Not having a proper guitarist might seem like a birth defect, but Rinehart more than makes up for it by splitting his bass signal and playing two different parts. “I was stuck at home with just my bass and fucking around,” he recalls. “I wrote this eleven-minute, homemade, programmed-drum thing and showed it to Lam, and he was like, ‘We've got to do this live.’ We started with a bunch of riffs.”

Add in Saylor’s jazz-like drumming — specifically, how he never truly plays a song the same way twice live — and Probes is unlike anything the members have done before.

“We don’t use loops or samples,” Saylor says.

“No backing tracks or any of that shit,” Rinehart adds.
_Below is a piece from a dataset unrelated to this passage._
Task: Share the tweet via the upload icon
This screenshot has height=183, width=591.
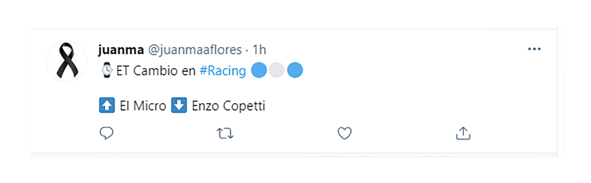Action: click(x=463, y=133)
That’s why “you have to make up for it in other ways. Your right arm gets stronger,” Lamoureaux explains.

“It’s pretty intense. We’re in this hardcore band, but it’s a completely different kind of intense,” he continues. “It’s almost harder to do, even though it’s slower. It’s just constant.”

Loudness is a given with the type of music Probes plays, and being bass-driven only makes it heavier. “We kind of have a handicap, but we use it to our benefit,” Lamoureaux says. “Matt’s evolved his bass sound as we’ve been going, and it’s just so much thicker. It’s just a constant evolution.”

Other than the musical makeup, lyrically the band consciously writes about more real-world problems and not the conventional doom themes. “We want to stay away from the stereotypical topics like weed and space and Dungeons & Dragons, wizards, and keep it more real to life,” the vocalist adds, explaining that his mother was hospitalized when the group first started jamming together.

“That’s where the first song came from,” he notes. “We try to keep all of the songs topically related to real things that have happened.”

In that sense, there are “a lot more dynamics in Probes than any other band I’ve been in,” says Saylor.

“You can’t have the loud without the quiet,” he concludes.

Probes, 8 p.m. Friday, February 2, HQ, 60 South Broadway. Tickets are $10.